■ **Work instructions**
Find and return every line of the data that contains the word "number".

Records from a data collection
━━━━━━━━━━━━━━━━━━━━

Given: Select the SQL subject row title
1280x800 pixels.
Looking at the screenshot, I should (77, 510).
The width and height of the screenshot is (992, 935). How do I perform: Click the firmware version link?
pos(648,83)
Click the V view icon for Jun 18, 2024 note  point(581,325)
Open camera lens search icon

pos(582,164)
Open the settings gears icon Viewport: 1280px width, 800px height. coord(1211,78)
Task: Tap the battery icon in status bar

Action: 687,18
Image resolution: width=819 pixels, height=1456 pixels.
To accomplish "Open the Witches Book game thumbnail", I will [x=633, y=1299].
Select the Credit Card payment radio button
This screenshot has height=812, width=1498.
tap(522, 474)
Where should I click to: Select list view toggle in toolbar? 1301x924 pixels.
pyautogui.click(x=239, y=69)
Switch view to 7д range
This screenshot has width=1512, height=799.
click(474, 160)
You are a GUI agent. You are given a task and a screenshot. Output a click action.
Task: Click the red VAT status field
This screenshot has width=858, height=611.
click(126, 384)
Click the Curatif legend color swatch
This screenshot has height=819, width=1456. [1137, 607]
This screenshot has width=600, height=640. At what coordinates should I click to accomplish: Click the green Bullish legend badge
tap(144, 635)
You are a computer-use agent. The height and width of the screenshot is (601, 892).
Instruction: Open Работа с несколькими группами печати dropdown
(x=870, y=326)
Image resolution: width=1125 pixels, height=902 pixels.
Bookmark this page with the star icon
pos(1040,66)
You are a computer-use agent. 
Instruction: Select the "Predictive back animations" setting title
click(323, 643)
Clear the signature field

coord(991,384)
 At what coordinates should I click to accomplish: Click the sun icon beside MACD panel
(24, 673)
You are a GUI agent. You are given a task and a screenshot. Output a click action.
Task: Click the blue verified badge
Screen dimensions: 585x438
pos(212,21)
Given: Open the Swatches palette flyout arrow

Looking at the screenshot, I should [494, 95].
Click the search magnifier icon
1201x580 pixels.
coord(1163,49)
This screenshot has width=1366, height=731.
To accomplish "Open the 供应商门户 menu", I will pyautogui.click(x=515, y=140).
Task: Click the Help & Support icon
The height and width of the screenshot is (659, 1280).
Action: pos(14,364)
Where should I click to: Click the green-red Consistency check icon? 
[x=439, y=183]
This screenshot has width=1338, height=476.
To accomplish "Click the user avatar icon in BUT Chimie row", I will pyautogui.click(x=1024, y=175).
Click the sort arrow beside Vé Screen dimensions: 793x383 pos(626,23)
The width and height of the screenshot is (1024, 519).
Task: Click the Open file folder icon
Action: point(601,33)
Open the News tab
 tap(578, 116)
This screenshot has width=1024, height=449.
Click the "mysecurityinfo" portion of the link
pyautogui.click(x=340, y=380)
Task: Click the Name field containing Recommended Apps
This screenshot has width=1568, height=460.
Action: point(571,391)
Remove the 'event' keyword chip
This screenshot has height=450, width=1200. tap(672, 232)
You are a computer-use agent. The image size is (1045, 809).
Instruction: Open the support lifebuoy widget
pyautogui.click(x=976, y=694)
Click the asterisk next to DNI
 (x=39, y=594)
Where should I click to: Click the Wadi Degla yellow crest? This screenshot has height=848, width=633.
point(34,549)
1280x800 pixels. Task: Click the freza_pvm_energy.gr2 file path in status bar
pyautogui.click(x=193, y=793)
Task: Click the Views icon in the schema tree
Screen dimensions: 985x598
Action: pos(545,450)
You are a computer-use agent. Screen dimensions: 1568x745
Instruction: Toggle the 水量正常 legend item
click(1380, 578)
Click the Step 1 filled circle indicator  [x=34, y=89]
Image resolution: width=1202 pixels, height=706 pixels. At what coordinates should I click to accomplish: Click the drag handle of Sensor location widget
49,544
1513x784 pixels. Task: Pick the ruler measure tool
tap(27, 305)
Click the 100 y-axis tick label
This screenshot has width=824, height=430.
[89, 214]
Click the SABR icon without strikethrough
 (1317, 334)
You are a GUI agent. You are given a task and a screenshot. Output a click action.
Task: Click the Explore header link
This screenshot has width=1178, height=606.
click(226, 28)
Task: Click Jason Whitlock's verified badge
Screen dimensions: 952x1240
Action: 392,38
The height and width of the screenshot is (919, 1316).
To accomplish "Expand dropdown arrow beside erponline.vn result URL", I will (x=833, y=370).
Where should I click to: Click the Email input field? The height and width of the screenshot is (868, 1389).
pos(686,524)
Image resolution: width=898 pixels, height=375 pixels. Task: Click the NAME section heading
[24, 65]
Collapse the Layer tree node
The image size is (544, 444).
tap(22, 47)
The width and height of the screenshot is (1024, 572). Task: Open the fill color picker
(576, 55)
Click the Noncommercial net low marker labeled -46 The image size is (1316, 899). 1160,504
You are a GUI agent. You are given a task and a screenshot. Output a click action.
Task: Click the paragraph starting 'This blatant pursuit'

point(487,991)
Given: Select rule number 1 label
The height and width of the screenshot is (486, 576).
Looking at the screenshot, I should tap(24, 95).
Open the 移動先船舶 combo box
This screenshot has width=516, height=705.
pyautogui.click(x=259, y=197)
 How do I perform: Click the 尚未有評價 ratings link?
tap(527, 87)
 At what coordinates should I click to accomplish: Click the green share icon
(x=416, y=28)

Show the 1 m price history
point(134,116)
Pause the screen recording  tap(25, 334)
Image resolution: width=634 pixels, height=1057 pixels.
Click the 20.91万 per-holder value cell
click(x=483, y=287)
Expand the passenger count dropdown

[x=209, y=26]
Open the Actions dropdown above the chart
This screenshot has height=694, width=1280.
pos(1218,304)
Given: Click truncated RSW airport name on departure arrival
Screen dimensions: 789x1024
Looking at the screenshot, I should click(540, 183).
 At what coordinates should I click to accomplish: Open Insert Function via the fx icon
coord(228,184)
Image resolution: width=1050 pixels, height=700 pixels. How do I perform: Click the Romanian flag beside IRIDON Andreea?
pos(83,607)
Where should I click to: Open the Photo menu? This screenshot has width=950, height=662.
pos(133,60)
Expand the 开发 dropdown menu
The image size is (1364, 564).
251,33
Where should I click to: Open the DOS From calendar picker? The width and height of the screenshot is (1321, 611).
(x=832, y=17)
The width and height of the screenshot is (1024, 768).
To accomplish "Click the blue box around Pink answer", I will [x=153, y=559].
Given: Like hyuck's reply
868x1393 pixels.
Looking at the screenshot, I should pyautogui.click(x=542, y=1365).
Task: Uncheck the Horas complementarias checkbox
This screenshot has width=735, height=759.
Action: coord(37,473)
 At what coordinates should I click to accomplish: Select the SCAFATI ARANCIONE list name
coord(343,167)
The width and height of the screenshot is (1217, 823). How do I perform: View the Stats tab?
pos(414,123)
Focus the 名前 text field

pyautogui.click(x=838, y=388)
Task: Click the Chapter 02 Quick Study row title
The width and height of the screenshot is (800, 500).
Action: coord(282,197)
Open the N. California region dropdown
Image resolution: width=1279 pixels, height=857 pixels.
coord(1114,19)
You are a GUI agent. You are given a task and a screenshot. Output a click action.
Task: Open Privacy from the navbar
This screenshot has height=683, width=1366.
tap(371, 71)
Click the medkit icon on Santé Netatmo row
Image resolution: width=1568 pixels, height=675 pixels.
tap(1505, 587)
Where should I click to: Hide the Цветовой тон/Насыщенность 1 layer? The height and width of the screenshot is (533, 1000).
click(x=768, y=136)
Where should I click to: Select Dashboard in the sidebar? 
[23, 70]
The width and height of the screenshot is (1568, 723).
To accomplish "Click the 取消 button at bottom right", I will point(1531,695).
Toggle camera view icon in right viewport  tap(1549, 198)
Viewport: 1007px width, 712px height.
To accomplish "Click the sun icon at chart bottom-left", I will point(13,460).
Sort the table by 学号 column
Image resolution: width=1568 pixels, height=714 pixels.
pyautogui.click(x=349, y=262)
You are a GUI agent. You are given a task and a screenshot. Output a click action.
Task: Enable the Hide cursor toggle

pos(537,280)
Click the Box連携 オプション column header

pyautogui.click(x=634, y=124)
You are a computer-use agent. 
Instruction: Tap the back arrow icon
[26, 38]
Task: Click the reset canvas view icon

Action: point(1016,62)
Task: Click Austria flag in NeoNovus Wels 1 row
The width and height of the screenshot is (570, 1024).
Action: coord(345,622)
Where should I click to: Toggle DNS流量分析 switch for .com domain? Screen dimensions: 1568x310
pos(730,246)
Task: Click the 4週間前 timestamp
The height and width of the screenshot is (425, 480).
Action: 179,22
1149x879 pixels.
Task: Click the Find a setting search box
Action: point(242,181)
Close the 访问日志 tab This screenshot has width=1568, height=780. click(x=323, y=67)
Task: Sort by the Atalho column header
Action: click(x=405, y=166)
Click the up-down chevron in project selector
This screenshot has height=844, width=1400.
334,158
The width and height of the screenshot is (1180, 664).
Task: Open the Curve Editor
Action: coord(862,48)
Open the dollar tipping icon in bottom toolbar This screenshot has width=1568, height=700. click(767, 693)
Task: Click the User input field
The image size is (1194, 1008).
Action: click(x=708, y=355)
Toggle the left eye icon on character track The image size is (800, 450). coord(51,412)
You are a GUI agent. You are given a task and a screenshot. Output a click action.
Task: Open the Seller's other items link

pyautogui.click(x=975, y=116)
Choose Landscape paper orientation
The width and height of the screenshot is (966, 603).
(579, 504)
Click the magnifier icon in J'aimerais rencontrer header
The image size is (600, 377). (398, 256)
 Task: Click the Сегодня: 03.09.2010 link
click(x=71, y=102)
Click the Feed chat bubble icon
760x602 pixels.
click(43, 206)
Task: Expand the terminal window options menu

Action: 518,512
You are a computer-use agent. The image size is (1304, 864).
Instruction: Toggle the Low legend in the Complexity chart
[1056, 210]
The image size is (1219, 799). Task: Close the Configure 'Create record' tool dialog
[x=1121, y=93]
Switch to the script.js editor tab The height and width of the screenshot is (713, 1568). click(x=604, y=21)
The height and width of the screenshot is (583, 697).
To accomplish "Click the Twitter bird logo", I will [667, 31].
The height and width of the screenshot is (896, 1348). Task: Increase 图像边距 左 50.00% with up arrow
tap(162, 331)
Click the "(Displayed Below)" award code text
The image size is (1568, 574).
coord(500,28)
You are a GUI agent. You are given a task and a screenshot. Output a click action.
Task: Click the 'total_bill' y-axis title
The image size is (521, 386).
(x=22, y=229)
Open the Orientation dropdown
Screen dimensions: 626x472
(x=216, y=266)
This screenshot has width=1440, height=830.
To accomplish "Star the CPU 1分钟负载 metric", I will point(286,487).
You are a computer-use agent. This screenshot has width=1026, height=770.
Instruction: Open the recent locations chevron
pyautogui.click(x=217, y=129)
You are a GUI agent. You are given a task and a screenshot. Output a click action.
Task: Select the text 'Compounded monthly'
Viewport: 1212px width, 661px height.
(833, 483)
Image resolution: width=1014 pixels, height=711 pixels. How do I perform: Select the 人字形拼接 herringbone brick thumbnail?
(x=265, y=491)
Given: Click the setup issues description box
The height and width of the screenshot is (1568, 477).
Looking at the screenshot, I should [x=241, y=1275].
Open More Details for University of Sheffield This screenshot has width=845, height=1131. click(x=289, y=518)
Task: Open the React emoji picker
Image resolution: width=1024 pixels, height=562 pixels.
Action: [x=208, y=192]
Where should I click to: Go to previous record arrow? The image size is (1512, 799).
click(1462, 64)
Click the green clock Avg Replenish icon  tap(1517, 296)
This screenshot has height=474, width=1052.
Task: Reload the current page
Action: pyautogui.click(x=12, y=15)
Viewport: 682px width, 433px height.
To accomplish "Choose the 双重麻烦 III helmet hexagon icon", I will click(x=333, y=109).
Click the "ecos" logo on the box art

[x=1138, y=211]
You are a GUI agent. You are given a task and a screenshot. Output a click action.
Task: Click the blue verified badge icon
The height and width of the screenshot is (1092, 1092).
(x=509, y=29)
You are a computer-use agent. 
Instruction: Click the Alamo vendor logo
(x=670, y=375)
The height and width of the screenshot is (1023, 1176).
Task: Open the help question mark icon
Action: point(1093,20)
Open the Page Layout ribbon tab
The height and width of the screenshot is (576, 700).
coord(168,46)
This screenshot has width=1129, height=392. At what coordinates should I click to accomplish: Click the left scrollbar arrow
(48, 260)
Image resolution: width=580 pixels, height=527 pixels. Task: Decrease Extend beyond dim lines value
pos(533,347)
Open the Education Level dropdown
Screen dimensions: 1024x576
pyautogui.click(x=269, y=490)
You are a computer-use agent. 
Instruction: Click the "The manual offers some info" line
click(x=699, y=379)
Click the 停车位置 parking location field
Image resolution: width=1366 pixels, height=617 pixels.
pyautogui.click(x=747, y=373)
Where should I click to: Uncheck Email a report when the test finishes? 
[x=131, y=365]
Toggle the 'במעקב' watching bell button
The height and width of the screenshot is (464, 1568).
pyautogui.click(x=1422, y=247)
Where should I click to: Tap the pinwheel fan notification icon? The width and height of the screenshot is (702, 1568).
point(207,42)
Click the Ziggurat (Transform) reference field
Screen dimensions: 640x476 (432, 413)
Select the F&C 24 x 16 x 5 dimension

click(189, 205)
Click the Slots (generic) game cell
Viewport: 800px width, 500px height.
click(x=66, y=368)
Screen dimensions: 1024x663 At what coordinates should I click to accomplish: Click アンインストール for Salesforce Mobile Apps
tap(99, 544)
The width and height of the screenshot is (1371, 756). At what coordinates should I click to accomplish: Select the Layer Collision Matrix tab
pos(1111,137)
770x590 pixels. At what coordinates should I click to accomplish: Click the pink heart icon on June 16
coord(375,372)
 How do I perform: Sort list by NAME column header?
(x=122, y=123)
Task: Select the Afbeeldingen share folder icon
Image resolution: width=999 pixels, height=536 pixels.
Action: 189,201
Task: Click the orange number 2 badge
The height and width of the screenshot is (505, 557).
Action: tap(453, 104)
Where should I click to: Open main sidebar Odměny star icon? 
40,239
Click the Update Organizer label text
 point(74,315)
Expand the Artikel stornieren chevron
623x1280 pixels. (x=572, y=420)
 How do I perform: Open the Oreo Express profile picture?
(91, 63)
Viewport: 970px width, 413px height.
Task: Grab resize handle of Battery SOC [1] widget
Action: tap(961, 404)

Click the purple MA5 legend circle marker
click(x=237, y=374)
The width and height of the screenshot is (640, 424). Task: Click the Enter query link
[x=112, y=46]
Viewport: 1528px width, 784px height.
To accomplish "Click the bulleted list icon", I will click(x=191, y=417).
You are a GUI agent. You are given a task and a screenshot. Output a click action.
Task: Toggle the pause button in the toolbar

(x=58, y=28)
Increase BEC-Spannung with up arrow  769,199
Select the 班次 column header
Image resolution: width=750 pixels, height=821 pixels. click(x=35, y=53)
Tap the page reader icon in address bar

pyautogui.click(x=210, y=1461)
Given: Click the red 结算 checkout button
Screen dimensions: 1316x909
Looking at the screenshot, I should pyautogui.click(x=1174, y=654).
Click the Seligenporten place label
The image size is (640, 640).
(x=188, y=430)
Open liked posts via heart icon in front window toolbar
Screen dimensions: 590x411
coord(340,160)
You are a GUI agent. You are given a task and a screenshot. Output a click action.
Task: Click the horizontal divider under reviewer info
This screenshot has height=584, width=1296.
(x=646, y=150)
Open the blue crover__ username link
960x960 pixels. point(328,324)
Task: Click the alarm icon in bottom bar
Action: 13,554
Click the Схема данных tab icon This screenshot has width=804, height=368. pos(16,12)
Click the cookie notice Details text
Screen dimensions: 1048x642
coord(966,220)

━━━━━━━━━━━━━━━━━━━━

■ **Solution below**
Given: Select rule number 1 label
Task: Click the orange number 2 badge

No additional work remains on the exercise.